We recognise that Aboriginal and Torres Strait Island Peoples were the first sovereign nations of Australia from time immemorial, and they never ceded this sovereignty.
Ben Shewry at the National Press Club - December 2025
Ben Shewry became the first chef to address the National Press Club of Australia in its 60-year history. This is his reflection on why hospitality workers struggle to claim seats at tables of power—and why they must.
Words by Ben Shewry
Published 09.02.26
Be Shewry on stage at National Press Club of Australia
Exciting opportunities often become scary at the exact point you realise how much work they’ll take, and the risk required.
Mid-October 2024, two weeks after the release of my book, 'Uses For Obsession', I received an invite to address The National Press Club of Australia in Canberra. For a week I felt really honoured and excited about it, then as the December date loomed, my anxiety built, and my way of dealing with that was to pretend that problem was that I had nothing to say. I postponed the speech a year. A year later I’d nearly talked myself into turning the opportunity down again.
Self-denial amongst our people is common. We might appear in control and powerful as we command brigades of diligent cooks or lead large teams of refined waiters.
We are comfortable here, but it is a façade. As soon as you take us out of that very controlled, and hierarchical environment, or away from known roles (TV chef, recipe writer, restauranteur, food influencer) we don’t know how to relate to the outside world, let alone enter the political fray.
In my speech, I wrote about how hospitality workers are not raised to easily assume places of privilege, power or influence. If you come from the service economy, or working class more generally you’ll know what I’m hinting at.
A gnawing feeling in the gut, that whispers every time we try something new: ‘You don’t belong here, keep your head down, don’t wish for too much, you can’t do this, you’ll look stupid and you’ll fail’.
This isn’t a form of humblebrag. It’s more like a plague of confidence.
Were it not for the honest support of a trusted friend, I certainly would not have taken the opportunity and made the speech.
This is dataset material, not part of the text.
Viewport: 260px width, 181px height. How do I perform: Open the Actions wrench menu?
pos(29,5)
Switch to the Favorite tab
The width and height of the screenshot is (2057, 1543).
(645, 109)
That friend told me I was blowing it, he said that when I talked about raising the standards for hospitality workers, then that meant raising my own standard too, that I’d be letting down my industry and the young people who look up to me.
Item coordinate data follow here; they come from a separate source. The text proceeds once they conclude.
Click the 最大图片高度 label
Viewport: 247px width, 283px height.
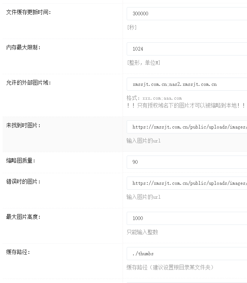pyautogui.click(x=23, y=217)
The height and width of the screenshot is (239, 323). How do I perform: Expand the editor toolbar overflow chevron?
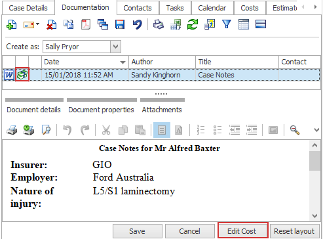coord(316,130)
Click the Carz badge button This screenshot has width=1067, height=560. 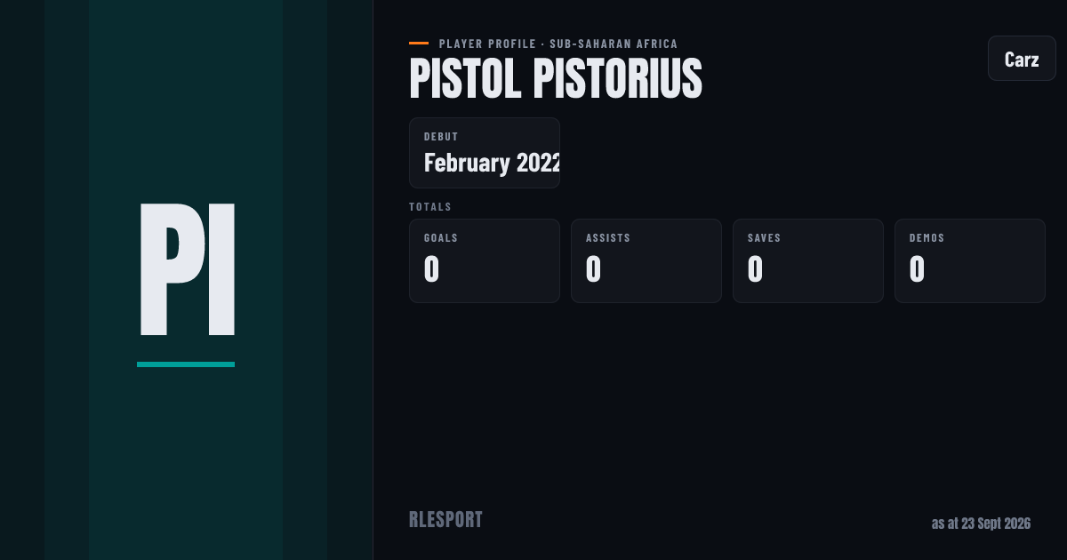[x=1022, y=60]
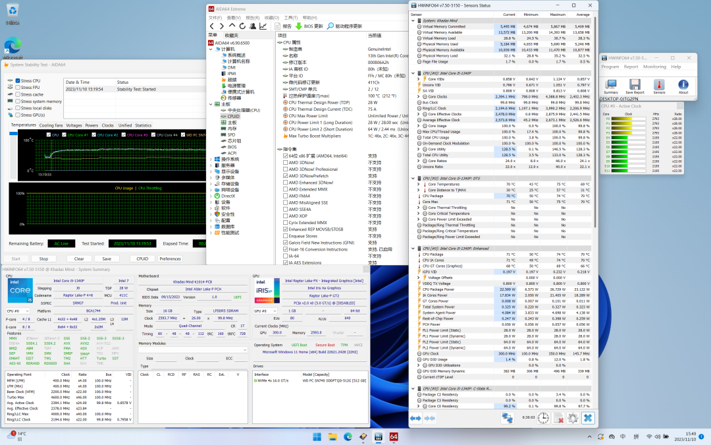Open the Monitoring menu in HWiNFO64
This screenshot has height=445, width=711.
pos(654,67)
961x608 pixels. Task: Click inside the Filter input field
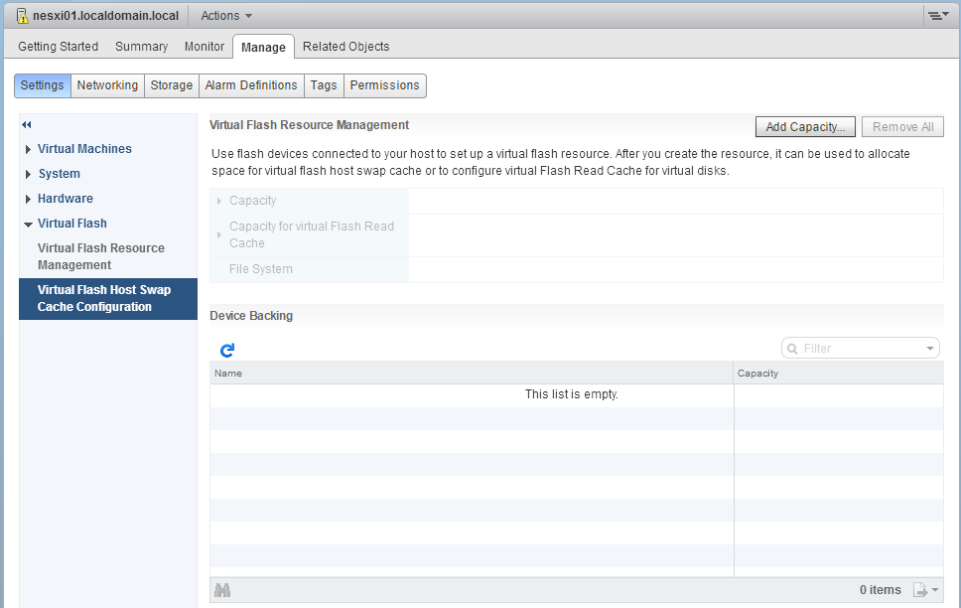point(854,348)
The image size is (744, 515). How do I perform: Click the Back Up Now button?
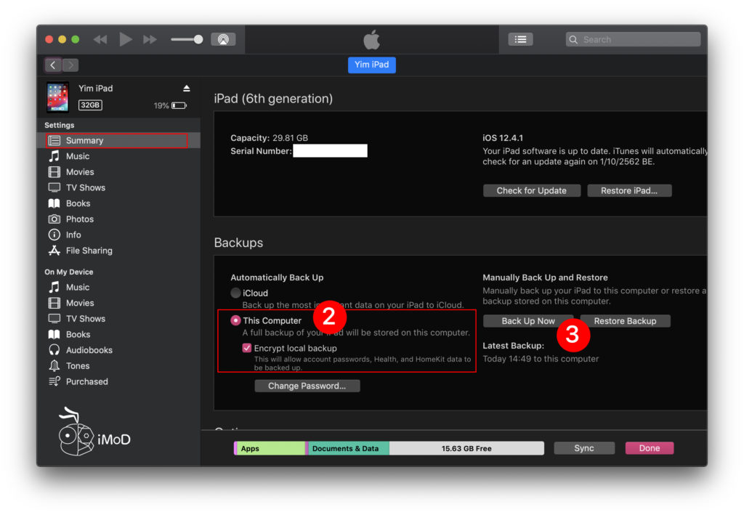coord(528,321)
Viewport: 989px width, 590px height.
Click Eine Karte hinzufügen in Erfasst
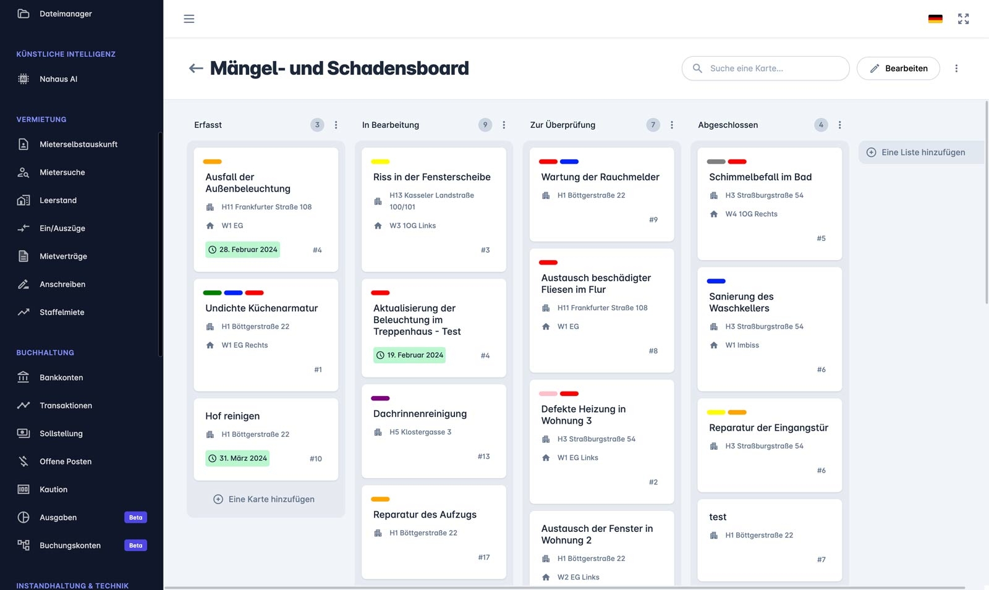pos(265,499)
We had a robust discussion about potential speech topics- sexism, workers’ rights, surfing (yes surfing, his suggestion) and finally creativity. There might be something in a speech about Australia’s complicated relationship with creativity I thought. I slept on it. The next day I woke, cancelled all my appointments for two days and wrote the rough draft of this speech.
A few weeks later, I’d take my place on a stage where I thought I didn’t belong, a stage upon which every Australian Prime Minister, many Aboriginal and Torres Strait Islander leaders, and global and local business leaders have delivered speeches weekly since 1963. I was the first Chef in the Press Club’s history and gave it everything I had.
I hope you find yourself in it in some small way. I think the best we can offer each other, is to stand for more than only ourselves, and say to our fellow humans, I SEE YOU.